The next recipe I am going to share with you is sinfully delicious and seriously addictive!

I cannot say for sure if it is a pesto, a spread or a dip! I would call it a bit of everything because you can easily spread it on a piece of toasted bread and enjoy it with a glass of fresh white wine or toss it in a plateful of warm pasta with a few shaves of Parmesan on top and be transported to a sunny terrace by the sea forgetting that your driveway is buried under 50 cm of snow!
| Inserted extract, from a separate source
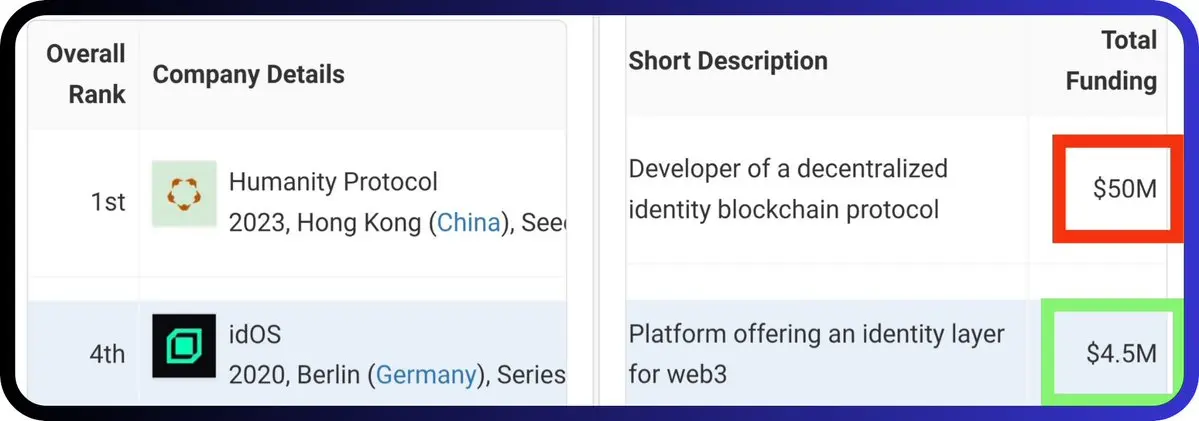Viewport: 1199px width, 421px height.
Task: Open the Germany country link
Action: pyautogui.click(x=425, y=375)
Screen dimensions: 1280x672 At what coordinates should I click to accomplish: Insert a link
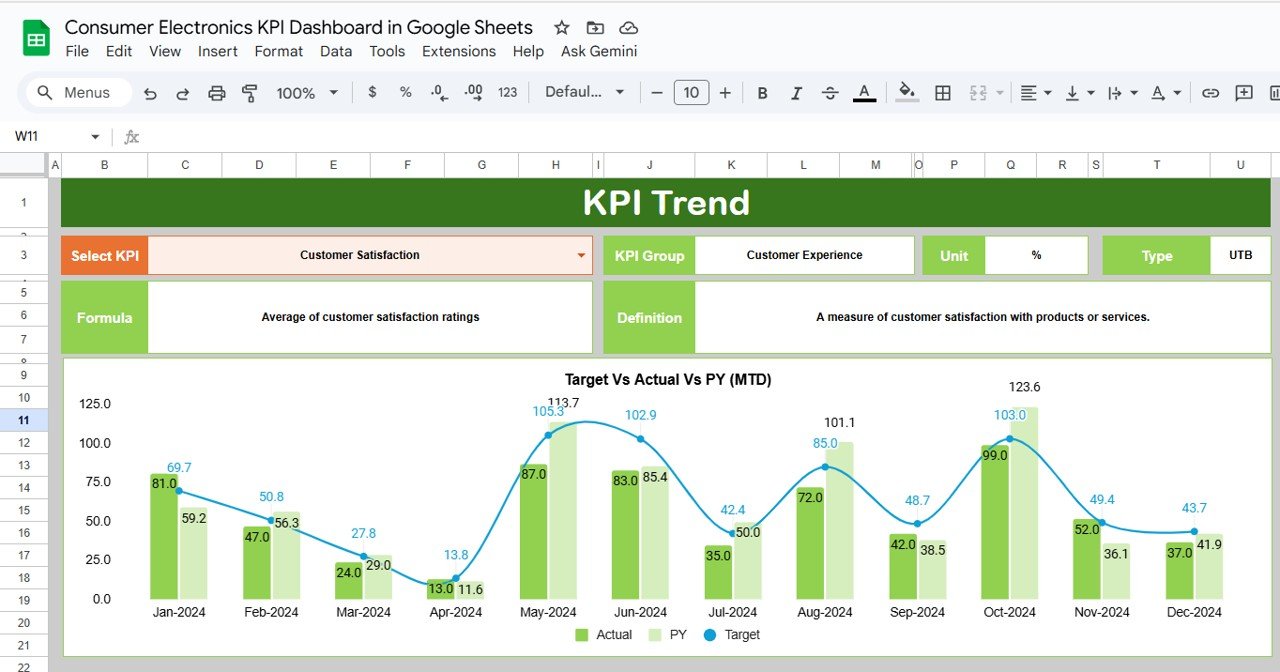pos(1210,92)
Fresh Peppermint, Walnut and Olive Pesto - Dip
Adapted from a recipe by an award winning Greek Chef Christoforos Peskias publiced in Βιβλιοθήκη Γεύσης της Καθημερινής - Σπιτικές Κονσέρβες
Yield: about 2 cups
2 - 3 cups (tightly packed) leaves of fresh peppermint, washed and thoroughly dried
2 -3 garlic cloves, peeled, green part removed
200 ml Extra Virgin Olive Oil
100 gr walnuts, chopped
200 gr Kalamata olives, pitted and chopped
Blend the mint leaves with the garlic and olive oil until they form a smooth green paste. Add the chopped walnuts and blend again for 4 - 5 seconds, you want the walnuts to get even more chopped but not really mashed up so that their presence could add a bit of bite to the whole mixture.
Empty the contents of the blender into a large enough bowl and add the chopped Kalamata olives. Mix them all together and you are ready to serve!


  1. I am a big fan of simplicity in cooking!! Am absolutely loving the sound of that dip.. would be lovely on some bread or even some used to flavour some pasta..

    keep up the wine/sommelier updates... I really enjoy reading about something I have no clue about!!

  2. I know the olives are yummy, and I'm betting your pesto is just as fabulous! It's so hard to keep organized this time of year...but hope you get a chance to try the chicken :)

  3. I loved the marinated olives from FF however, your olive pesto dip looks incredibly delicious! Great photos!

  4. Ahh this looks so delicious! I hope to whip something up like this one day! Thanks for sharing!

    (Found you via GIG Page btw!)

    Donah @ Sweetjellybean.com
    GIG Founder

  5. Oooh yum yums! What an interesting combination to marinate the olives in orange peel!!